- _WHAT YOU ARE ASKED TO DO_:
Set down the data that follows, exactly and completely.
━━ SUPPLIED RECORDS
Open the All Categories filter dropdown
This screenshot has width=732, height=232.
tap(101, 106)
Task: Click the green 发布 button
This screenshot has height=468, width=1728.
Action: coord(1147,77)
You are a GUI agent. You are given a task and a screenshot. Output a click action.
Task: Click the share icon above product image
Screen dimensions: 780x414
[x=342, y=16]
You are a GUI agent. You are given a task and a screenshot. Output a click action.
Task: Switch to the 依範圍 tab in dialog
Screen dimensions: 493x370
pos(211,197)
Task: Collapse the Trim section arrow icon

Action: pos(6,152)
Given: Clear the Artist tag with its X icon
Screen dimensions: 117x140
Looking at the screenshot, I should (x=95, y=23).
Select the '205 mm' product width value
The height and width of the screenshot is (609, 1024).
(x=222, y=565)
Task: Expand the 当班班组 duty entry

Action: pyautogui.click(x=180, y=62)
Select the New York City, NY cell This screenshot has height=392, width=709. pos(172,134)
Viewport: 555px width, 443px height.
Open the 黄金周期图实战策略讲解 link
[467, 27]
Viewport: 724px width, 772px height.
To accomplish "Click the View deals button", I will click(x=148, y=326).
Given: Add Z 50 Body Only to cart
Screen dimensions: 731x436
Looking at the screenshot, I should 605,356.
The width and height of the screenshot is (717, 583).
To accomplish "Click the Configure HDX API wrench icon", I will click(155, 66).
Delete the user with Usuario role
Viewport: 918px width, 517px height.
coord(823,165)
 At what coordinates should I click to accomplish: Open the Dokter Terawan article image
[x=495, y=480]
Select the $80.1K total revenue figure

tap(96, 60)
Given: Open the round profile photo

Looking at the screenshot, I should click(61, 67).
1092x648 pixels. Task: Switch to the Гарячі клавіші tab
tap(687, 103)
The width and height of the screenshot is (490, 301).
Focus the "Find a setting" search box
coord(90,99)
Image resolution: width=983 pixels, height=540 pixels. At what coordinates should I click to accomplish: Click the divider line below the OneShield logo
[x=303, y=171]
━━━━
- _ANSWER TO THIS TASK_:
Open the All Categories filter dropdown
This screenshot has width=732, height=232.
tap(101, 106)
Task: Click the green 发布 button
This screenshot has height=468, width=1728.
Action: coord(1147,77)
You are a GUI agent. You are given a task and a screenshot. Output a click action.
Task: Click the share icon above product image
Screen dimensions: 780x414
[x=342, y=16]
You are a GUI agent. You are given a task and a screenshot. Output a click action.
Task: Switch to the 依範圍 tab in dialog
Screen dimensions: 493x370
pos(211,197)
Task: Collapse the Trim section arrow icon

Action: pos(6,152)
Given: Clear the Artist tag with its X icon
Screen dimensions: 117x140
Looking at the screenshot, I should (x=95, y=23).
Select the '205 mm' product width value
The height and width of the screenshot is (609, 1024).
(x=222, y=565)
Task: Expand the 当班班组 duty entry

Action: pyautogui.click(x=180, y=62)
Select the New York City, NY cell This screenshot has height=392, width=709. pos(172,134)
Viewport: 555px width, 443px height.
Open the 黄金周期图实战策略讲解 link
[467, 27]
Viewport: 724px width, 772px height.
To accomplish "Click the View deals button", I will click(x=148, y=326).
Given: Add Z 50 Body Only to cart
Screen dimensions: 731x436
Looking at the screenshot, I should 605,356.
The width and height of the screenshot is (717, 583).
To accomplish "Click the Configure HDX API wrench icon", I will click(155, 66).
Delete the user with Usuario role
Viewport: 918px width, 517px height.
coord(823,165)
 At what coordinates should I click to accomplish: Open the Dokter Terawan article image
[x=495, y=480]
Select the $80.1K total revenue figure

tap(96, 60)
Given: Open the round profile photo

Looking at the screenshot, I should click(61, 67).
1092x648 pixels. Task: Switch to the Гарячі клавіші tab
tap(687, 103)
The width and height of the screenshot is (490, 301).
Focus the "Find a setting" search box
coord(90,99)
Image resolution: width=983 pixels, height=540 pixels. At what coordinates should I click to accomplish: Click the divider line below the OneShield logo
[x=303, y=171]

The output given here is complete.